Lemma 10.131.9. In diagram (10.131.4.1), suppose that $S \to S'$ is surjective with kernel $I \subset S$, and assume that $R' = R$. Then there is a canonical exact sequence of $S'$-modules
\[ I/I^2 \longrightarrow \Omega _{S/R} \otimes _ S S' \longrightarrow \Omega _{S'/R} \longrightarrow 0 \]
The leftmost map is characterized by the rule that $f \in I$ maps to $\text{d}f \otimes 1$.
Proof.
The middle term is $\Omega _{S/R} \otimes _ S S/I$. For $f \in I$ denote $\overline{f}$ the image of $f$ in $I/I^2$. To show that the map $\overline{f} \mapsto \text{d}f \otimes 1$ is well defined we just have to check that $\text{d} f_1f_2 \otimes 1 = 0$ if $f_1, f_2 \in I$. And this is clear from the Leibniz rule $\text{d} f_1f_2 \otimes 1 = (f_1 \text{d}f_2 + f_2 \text{d} f_1 )\otimes 1 = \text{d}f_2 \otimes f_1 + \text{d}f_1 \otimes f_2 = 0$. A similar computation show this map is $S' = S/I$-linear.
The map $\Omega _{S/R} \otimes _ S S' \to \Omega _{S'/R}$ is the canonical $S'$-linear map associated to the $S$-linear map $\Omega _{S/R} \to \Omega _{S'/R}$. It is surjective because $\Omega _{S/R} \to \Omega _{S'/R}$ is surjective by Lemma 10.131.6.

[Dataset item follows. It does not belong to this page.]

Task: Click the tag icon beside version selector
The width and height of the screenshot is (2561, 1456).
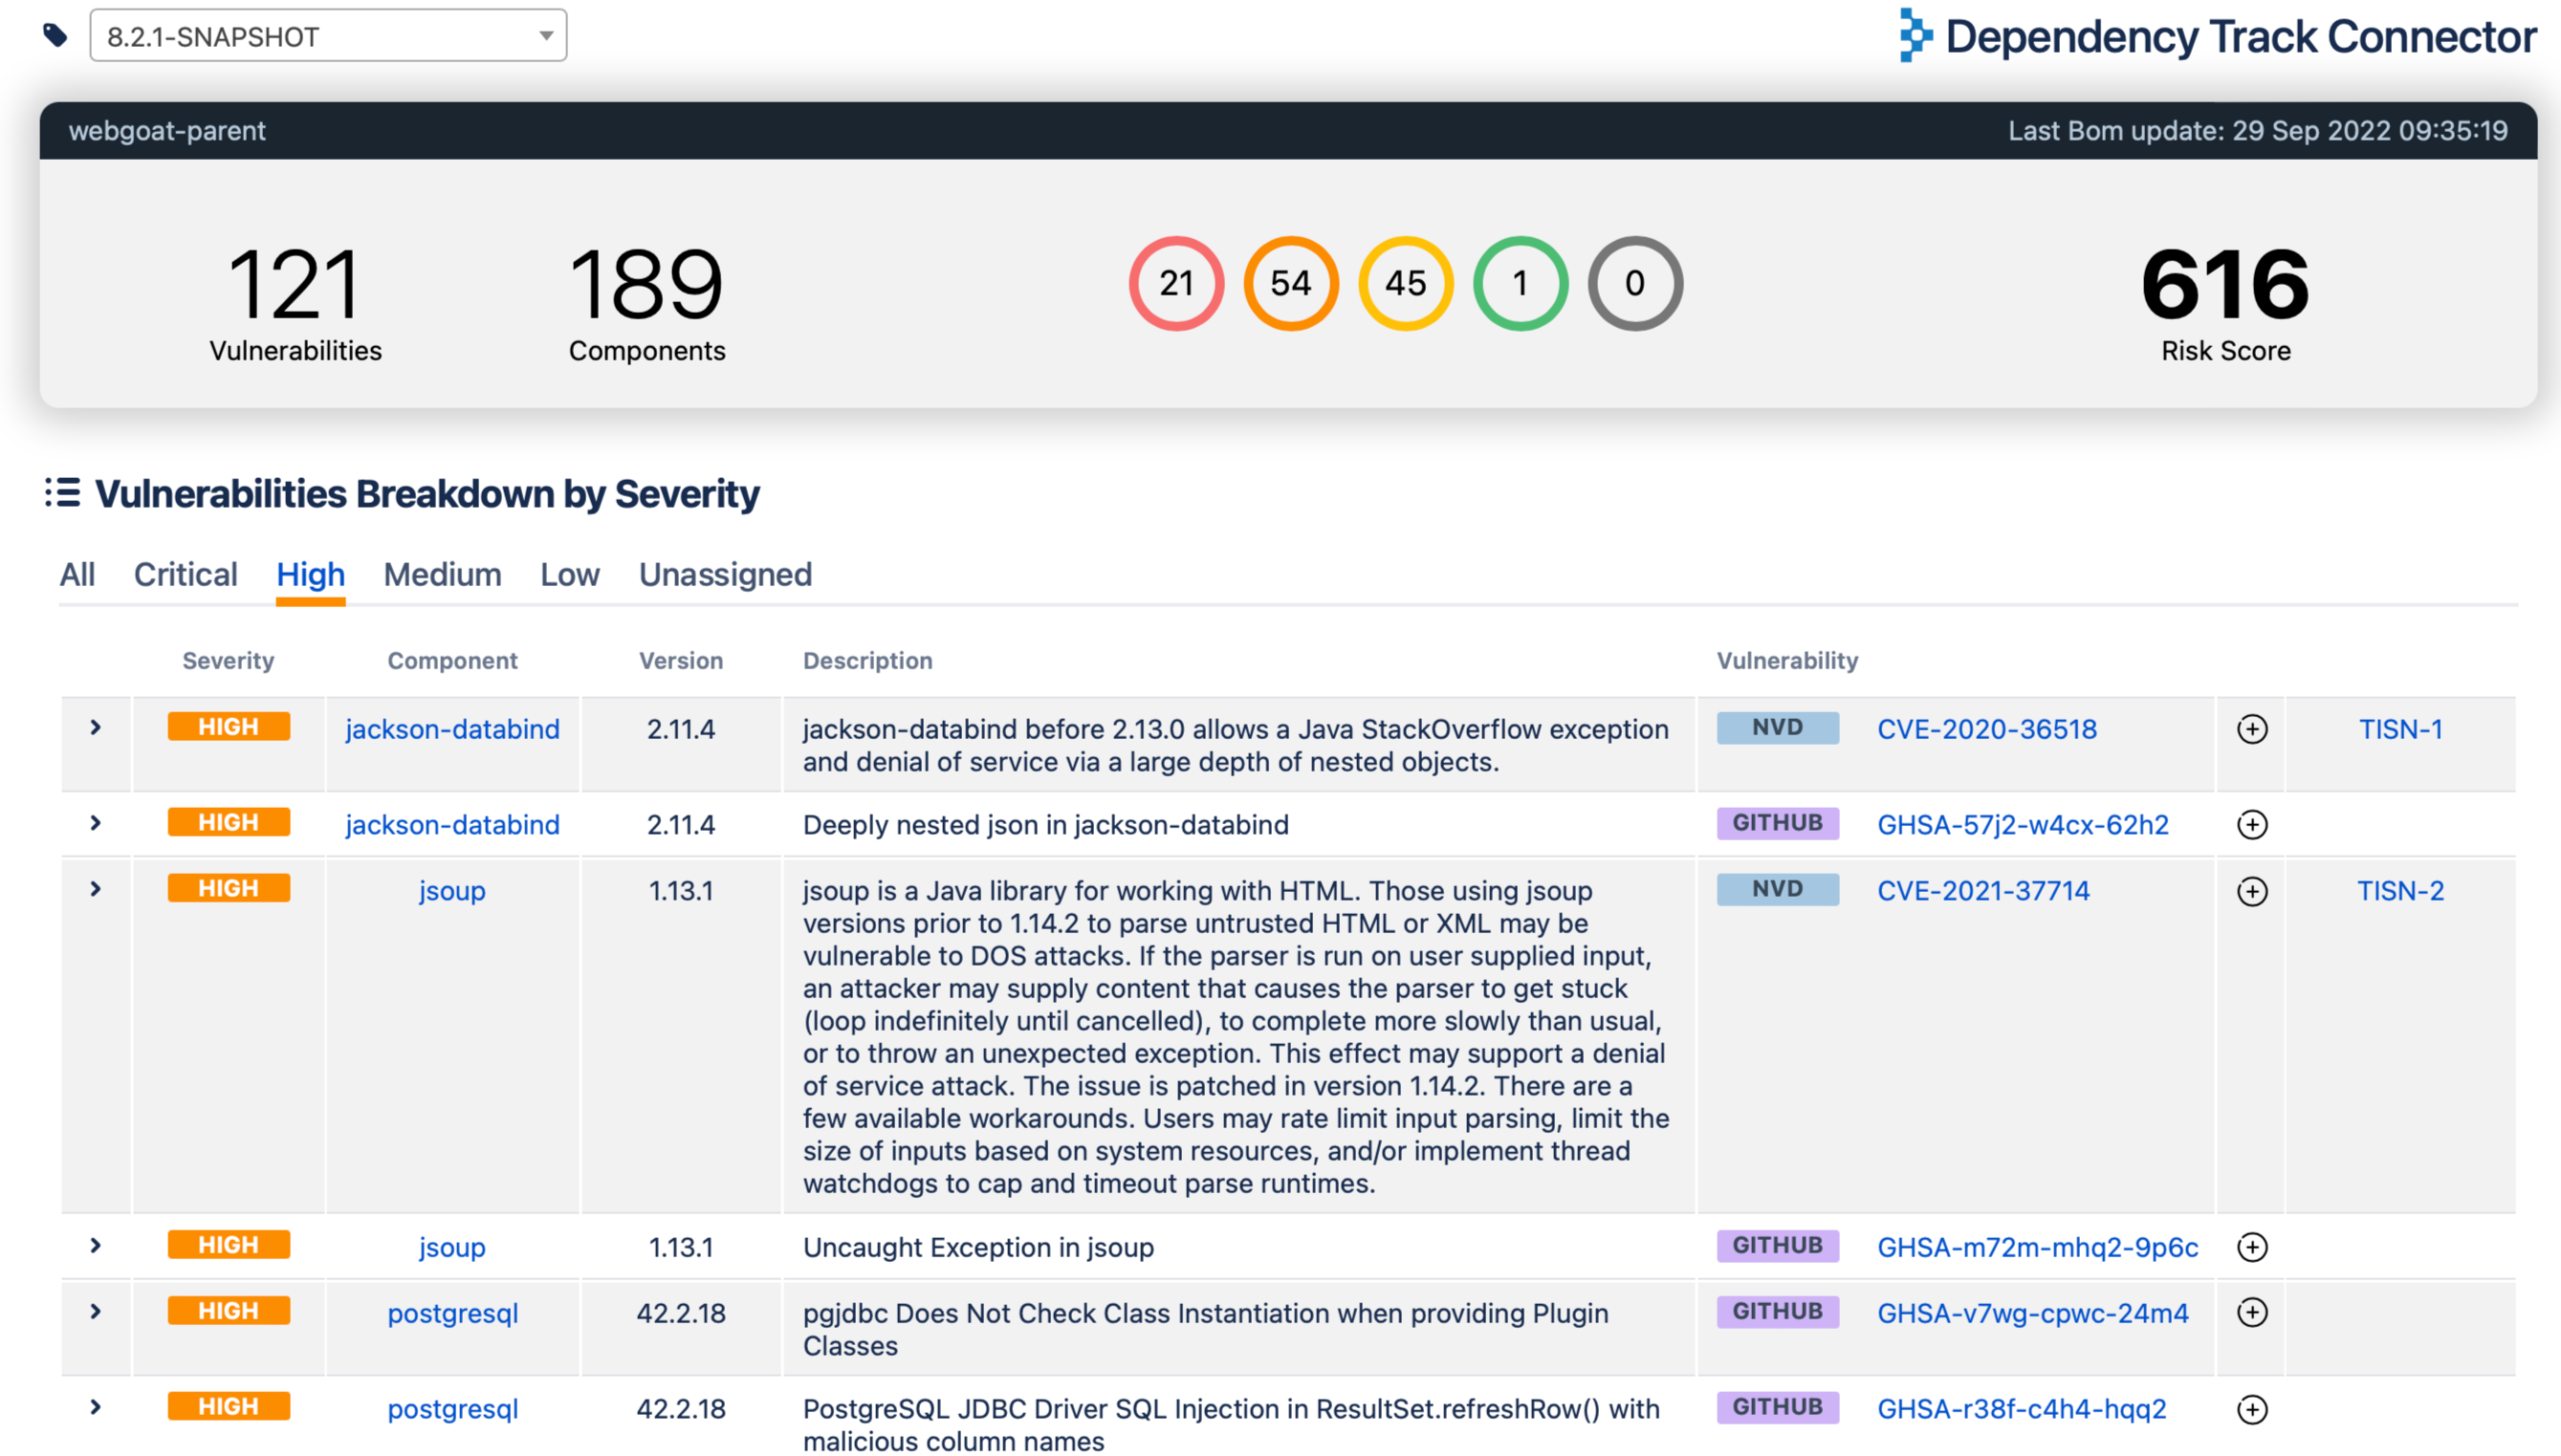Action: [55, 36]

The composite of the two maps is zero because $\text{d}f$ maps to zero in $\Omega _{S'/R}$ for $f \in I$. Note that exactness just says that the kernel of $\Omega _{S/R} \to \Omega _{S'/R}$ is generated as an $S$-submodule by the submodule $I\Omega _{S/R}$ together with the elements $\text{d}f$, with $f \in I$. We know by Lemma 10.131.6 that this kernel is generated by the elements $\text{d}(a)$ where $\varphi (a) = \beta (r)$ for some $r \in R$. But then $a = \alpha (r) + a - \alpha (r)$, so $\text{d}(a) = \text{d}(a - \alpha (r))$. And $a - \alpha (r) \in I$ since $\varphi (a - \alpha (r)) = \varphi (a) - \varphi (\alpha (r)) = \beta (r) - \beta (r) = 0$. We conclude the elements $\text{d}f$ with $f \in I$ already generate the kernel as an $S$-module, as desired.